The problem
Below are the records; retype each one exactly.

Saved entries:
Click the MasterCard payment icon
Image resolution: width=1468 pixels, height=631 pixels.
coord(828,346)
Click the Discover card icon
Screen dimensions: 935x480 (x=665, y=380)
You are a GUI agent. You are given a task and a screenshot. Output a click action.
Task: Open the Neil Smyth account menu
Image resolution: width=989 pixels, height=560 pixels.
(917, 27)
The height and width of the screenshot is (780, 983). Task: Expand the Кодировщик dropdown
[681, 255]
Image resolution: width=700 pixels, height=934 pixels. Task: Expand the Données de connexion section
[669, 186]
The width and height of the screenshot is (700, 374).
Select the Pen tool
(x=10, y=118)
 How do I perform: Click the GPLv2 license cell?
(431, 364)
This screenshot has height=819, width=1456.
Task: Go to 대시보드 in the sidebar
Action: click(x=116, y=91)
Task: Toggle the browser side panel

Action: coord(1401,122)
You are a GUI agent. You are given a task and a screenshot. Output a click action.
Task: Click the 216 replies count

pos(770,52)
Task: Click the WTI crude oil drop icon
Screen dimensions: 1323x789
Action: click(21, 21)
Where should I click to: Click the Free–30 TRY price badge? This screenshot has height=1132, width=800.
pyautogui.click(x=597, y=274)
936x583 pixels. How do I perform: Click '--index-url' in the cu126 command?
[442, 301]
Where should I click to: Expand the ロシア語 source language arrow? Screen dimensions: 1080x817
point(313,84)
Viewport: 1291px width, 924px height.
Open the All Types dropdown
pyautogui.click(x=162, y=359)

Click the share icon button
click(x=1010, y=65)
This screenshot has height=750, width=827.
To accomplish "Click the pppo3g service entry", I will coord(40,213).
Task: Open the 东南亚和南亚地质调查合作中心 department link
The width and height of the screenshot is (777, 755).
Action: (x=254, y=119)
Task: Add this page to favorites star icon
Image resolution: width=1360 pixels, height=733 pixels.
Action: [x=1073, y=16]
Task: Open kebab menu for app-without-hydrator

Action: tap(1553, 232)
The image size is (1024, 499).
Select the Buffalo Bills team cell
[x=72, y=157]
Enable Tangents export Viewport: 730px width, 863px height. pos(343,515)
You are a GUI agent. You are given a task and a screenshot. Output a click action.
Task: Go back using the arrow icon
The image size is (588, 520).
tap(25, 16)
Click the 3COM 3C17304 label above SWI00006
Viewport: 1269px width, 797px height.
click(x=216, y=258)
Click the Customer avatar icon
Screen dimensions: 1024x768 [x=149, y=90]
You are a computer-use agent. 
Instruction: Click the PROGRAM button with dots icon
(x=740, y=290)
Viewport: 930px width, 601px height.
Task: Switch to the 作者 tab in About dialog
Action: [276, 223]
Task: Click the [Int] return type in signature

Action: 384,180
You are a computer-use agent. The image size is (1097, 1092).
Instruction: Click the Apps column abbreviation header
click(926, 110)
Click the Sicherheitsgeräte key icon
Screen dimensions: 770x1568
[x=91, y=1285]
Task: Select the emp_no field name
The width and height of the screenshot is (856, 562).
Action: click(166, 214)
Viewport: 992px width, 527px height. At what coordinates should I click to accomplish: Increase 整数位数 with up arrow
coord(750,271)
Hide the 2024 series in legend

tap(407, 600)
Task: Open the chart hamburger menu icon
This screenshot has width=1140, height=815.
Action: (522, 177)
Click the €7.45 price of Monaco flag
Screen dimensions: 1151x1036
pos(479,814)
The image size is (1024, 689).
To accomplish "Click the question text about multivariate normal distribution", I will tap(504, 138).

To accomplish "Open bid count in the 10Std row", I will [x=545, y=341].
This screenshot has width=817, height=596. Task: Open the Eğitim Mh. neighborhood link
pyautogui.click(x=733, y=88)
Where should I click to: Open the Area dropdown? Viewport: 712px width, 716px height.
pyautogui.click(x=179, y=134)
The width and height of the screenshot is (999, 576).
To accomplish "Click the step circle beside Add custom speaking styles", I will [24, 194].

Response below
Click the MasterCard payment icon
Image resolution: width=1468 pixels, height=631 pixels.
coord(828,346)
Click the Discover card icon
Screen dimensions: 935x480 (x=665, y=380)
You are a GUI agent. You are given a task and a screenshot. Output a click action.
Task: Open the Neil Smyth account menu
Image resolution: width=989 pixels, height=560 pixels.
(917, 27)
The height and width of the screenshot is (780, 983). Task: Expand the Кодировщик dropdown
[681, 255]
Image resolution: width=700 pixels, height=934 pixels. Task: Expand the Données de connexion section
[669, 186]
The width and height of the screenshot is (700, 374).
Select the Pen tool
(x=10, y=118)
 How do I perform: Click the GPLv2 license cell?
(431, 364)
This screenshot has height=819, width=1456.
Task: Go to 대시보드 in the sidebar
Action: click(x=116, y=91)
Task: Toggle the browser side panel

Action: coord(1401,122)
You are a GUI agent. You are given a task and a screenshot. Output a click action.
Task: Click the 216 replies count

pos(770,52)
Task: Click the WTI crude oil drop icon
Screen dimensions: 1323x789
Action: click(21, 21)
Where should I click to: Click the Free–30 TRY price badge? This screenshot has height=1132, width=800.
pyautogui.click(x=597, y=274)
936x583 pixels. How do I perform: Click '--index-url' in the cu126 command?
[442, 301]
Where should I click to: Expand the ロシア語 source language arrow? Screen dimensions: 1080x817
point(313,84)
Viewport: 1291px width, 924px height.
Open the All Types dropdown
pyautogui.click(x=162, y=359)

Click the share icon button
click(x=1010, y=65)
This screenshot has height=750, width=827.
To accomplish "Click the pppo3g service entry", I will coord(40,213).
Task: Open the 东南亚和南亚地质调查合作中心 department link
The width and height of the screenshot is (777, 755).
Action: (x=254, y=119)
Task: Add this page to favorites star icon
Image resolution: width=1360 pixels, height=733 pixels.
Action: [x=1073, y=16]
Task: Open kebab menu for app-without-hydrator

Action: tap(1553, 232)
The image size is (1024, 499).
Select the Buffalo Bills team cell
[x=72, y=157]
Enable Tangents export Viewport: 730px width, 863px height. pos(343,515)
You are a GUI agent. You are given a task and a screenshot. Output a click action.
Task: Go back using the arrow icon
The image size is (588, 520).
tap(25, 16)
Click the 3COM 3C17304 label above SWI00006
Viewport: 1269px width, 797px height.
click(x=216, y=258)
Click the Customer avatar icon
Screen dimensions: 1024x768 [x=149, y=90]
You are a computer-use agent. 
Instruction: Click the PROGRAM button with dots icon
(x=740, y=290)
Viewport: 930px width, 601px height.
Task: Switch to the 作者 tab in About dialog
Action: [276, 223]
Task: Click the [Int] return type in signature

Action: 384,180
You are a computer-use agent. The image size is (1097, 1092).
Instruction: Click the Apps column abbreviation header
click(926, 110)
Click the Sicherheitsgeräte key icon
Screen dimensions: 770x1568
[x=91, y=1285]
Task: Select the emp_no field name
The width and height of the screenshot is (856, 562).
Action: click(166, 214)
Viewport: 992px width, 527px height. At what coordinates should I click to accomplish: Increase 整数位数 with up arrow
coord(750,271)
Hide the 2024 series in legend

tap(407, 600)
Task: Open the chart hamburger menu icon
This screenshot has width=1140, height=815.
Action: (522, 177)
Click the €7.45 price of Monaco flag
Screen dimensions: 1151x1036
pos(479,814)
The image size is (1024, 689).
To accomplish "Click the question text about multivariate normal distribution", I will tap(504, 138).

To accomplish "Open bid count in the 10Std row", I will [x=545, y=341].
This screenshot has width=817, height=596. Task: Open the Eğitim Mh. neighborhood link
pyautogui.click(x=733, y=88)
Where should I click to: Open the Area dropdown? Viewport: 712px width, 716px height.
pyautogui.click(x=179, y=134)
The width and height of the screenshot is (999, 576).
To accomplish "Click the step circle beside Add custom speaking styles", I will [24, 194].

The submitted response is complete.